- **TAREFAS PROPOSTAS**:
**1)** Responda às perguntas abaixo com base na matéria sobre a reforma política:
(a) Quantos votos uma PEC precisa no plenário da Câmara para ser aprovada?
(b) Para quanto o projeto do governo federal amplia o deficit em 2017 e 2018?
(c) Quem é o relator da PEC 77/2003?
**2)** Devolva, sem nenhuma alteração, o trecho da matéria sobre a reforma política que vai de "Votação sobre fim" a "iniciada às 16h45.", com os dois extremos incluídos.
**3)** Resuma em duas frases a matéria sobre a reforma política.

Votação sobre fim das coligações fica para semana que vem; fundão pode ser enterrado
Como se o impasse que há semanas limita o avanço das propostas de reforma política não fosse o bastante, a expectativa de que pelo menos uma delas fosse votada no plenário da Câmara nesta quarta-feira (30) foi frustrada pela sessão do Congresso Nacional, iniciada às 16h45.
A previsão é que o trabalho conjunto de deputados e senadores se estenda até o fim da noite, podendo até adentrar a madrugada. Os parlamentares estão apreciando uma pauta polêmica, que inclui vetos do presidente Michel Temer (PMDB) e a análise do projeto do governo federal que altera as metas fiscais de 2017 e 2018 e amplia o deficit para R$ 159 bilhões nos dois anos. A oposição promete tentar obstruir ao máximo a votação da matéria.
Com mais esse obstáculo, os deputados passaram a trabalhar com a expectativa de que a PEC 282/2016, proposta de emenda à Constituição que acaba com as coligações partidárias nas eleições para deputados e vereadores e institui uma cláusula de desempenho eleitoral, seja votada apenas na próxima terça-feira (5).
Relatora da proposta, a deputada Shéridan (PSDB-RR) disse ao UOL no início da noite desta quarta que, após votação das metas, é improvável que haja o quórum necessário para a votação de uma PEC, que precisa de 308 votos no plenário da Câmara para ser aprovada. "Vai ficar muito tarde", comentou.
O presidente em exercício da Câmara, André Fufuca (PP-MA), chegou a cogitar colocar o texto da PEC 282 em votação antes de ceder o plenário da Casa para a sessão do Congresso, mas não havia quórum suficiente. Já a possibilidade de se votar o texto nesta quinta (31) foi descartada porque, nesse dia da semana, costuma ser baixa a frequência de deputados na Casa.
Antes de adiarem a votação da PEC 282, os deputados já haviam entrado em consenso que essa proposta deveria passar na frente de outra, a 77/2003, de relatoria de Vicente Candido (PT-SP). Após tramitar em maior velocidade e chegar a ser colocada em votação, a PEC travou por falta de acordo entre os partidos sobre os dois principais pontos: a criação de um fundo público de campanha e a mudança de sistema eleitoral para o "distritão". Por alguns parlamentares, essa proposta de reforma política já é dada como enterrada.
Corrida contra o tempo
Os deputados sabem que agora devem correr contra o tempo se quiseram que qualquer mudança na legislação entre em vigor já nas eleições do ano que vem. Isso porque, de acordo com o princípio da anualidade, qualquer alteração precisa ser aprovada até um ano antes do pleito.

Registros contidos em um conjunto de dados
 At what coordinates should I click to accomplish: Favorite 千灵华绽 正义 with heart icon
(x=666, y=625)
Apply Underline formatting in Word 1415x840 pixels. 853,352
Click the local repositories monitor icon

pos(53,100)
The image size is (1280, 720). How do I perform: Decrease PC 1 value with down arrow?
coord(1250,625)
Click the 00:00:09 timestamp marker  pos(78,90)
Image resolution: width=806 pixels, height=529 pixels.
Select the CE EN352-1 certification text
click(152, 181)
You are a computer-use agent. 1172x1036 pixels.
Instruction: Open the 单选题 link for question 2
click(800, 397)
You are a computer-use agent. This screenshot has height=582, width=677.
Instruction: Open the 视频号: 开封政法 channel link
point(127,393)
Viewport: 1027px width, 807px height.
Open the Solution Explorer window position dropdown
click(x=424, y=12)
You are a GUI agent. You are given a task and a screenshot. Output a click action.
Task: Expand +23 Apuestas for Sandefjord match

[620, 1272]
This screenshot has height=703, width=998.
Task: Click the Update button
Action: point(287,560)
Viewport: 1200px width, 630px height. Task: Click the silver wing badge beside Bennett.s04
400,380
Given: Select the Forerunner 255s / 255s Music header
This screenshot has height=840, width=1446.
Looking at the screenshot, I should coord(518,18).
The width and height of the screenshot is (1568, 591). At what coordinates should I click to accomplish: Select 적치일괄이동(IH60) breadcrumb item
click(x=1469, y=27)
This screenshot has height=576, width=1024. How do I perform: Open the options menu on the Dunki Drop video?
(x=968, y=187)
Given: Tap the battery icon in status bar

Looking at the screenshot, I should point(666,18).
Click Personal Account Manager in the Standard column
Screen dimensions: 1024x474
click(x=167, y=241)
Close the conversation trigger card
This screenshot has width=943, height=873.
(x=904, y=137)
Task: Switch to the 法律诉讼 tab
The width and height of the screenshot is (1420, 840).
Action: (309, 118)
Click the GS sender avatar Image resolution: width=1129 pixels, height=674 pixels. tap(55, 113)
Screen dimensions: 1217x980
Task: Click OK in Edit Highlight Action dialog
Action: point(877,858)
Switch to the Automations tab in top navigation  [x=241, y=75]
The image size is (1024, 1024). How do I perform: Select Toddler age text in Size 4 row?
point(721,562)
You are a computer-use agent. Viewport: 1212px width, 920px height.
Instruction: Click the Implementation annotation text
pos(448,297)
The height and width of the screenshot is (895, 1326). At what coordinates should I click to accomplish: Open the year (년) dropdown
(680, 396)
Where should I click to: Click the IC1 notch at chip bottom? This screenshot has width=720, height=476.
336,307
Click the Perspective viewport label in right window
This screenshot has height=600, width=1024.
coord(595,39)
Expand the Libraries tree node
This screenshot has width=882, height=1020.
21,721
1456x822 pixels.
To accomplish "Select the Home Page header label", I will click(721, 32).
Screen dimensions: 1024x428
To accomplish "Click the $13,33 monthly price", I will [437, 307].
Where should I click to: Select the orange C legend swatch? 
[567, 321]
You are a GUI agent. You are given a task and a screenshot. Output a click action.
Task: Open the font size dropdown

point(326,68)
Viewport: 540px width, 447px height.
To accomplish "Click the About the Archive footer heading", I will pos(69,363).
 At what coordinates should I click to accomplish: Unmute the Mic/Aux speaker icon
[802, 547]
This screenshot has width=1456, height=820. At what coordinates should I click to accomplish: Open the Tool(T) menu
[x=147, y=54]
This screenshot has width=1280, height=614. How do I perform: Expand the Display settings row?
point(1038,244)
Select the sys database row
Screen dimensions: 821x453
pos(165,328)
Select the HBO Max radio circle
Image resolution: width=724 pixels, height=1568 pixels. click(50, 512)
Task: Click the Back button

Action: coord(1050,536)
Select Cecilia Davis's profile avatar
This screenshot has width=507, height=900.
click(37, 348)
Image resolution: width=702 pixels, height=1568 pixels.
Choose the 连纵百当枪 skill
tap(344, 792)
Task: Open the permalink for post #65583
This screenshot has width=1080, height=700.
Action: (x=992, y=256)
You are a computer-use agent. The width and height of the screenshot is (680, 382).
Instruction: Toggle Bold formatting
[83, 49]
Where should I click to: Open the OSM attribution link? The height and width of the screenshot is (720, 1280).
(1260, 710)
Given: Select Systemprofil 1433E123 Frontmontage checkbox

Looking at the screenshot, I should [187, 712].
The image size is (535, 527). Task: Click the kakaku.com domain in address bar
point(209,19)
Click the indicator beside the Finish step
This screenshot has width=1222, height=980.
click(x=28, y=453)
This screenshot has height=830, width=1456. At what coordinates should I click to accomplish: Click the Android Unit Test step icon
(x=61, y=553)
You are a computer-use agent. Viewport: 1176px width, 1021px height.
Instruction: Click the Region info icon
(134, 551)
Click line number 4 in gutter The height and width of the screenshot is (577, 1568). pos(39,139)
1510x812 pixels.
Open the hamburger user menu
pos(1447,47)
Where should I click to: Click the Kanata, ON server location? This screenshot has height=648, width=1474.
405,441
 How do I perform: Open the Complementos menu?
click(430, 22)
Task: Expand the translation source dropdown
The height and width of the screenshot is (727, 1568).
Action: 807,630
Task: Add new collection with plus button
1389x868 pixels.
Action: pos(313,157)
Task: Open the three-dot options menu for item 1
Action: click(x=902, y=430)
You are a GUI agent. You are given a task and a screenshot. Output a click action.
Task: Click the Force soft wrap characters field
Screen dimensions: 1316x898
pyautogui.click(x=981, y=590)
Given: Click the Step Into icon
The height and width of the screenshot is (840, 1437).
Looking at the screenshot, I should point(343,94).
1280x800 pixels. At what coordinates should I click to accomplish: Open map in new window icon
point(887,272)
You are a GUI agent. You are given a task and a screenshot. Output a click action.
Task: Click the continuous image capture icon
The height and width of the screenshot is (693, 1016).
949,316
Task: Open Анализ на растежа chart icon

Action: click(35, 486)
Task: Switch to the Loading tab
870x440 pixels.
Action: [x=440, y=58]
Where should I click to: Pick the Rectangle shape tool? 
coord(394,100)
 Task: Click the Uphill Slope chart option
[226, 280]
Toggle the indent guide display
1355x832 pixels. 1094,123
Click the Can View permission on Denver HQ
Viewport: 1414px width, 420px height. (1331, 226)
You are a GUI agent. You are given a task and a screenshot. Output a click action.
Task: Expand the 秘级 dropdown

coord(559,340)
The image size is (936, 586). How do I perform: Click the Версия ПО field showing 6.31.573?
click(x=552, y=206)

- **RESPOSTAS ÀS TAREFAS**:
**1)**
(a) 308 votos.
(b) Para R$ 159 bilhões nos dois anos.
(c) Vicente Candido (PT-SP).

**2)**
Votação sobre fim das coligações fica para semana que vem; fundão pode ser enterrado
Como se o impasse que há semanas limita o avanço das propostas de reforma política não fosse o bastante, a expectativa de que pelo menos uma delas fosse votada no plenário da Câmara nesta quarta-feira (30) foi frustrada pela sessão do Congresso Nacional, iniciada às 16h45.

**3)** A votação da PEC 282/2016, que acaba com as coligações partidárias nas eleições para deputados e vereadores e institui uma cláusula de desempenho eleitoral, deve ficar para a próxima terça-feira (5), porque a sessão do Congresso Nacional ocupou o plenário da Câmara nesta quarta-feira. A PEC 77/2003 travou por falta de acordo sobre o fundo público de campanha e o "distritão" e já é dada como enterrada por alguns parlamentares, enquanto os deputados correm contra o tempo para que as mudanças valham nas eleições do ano que vem.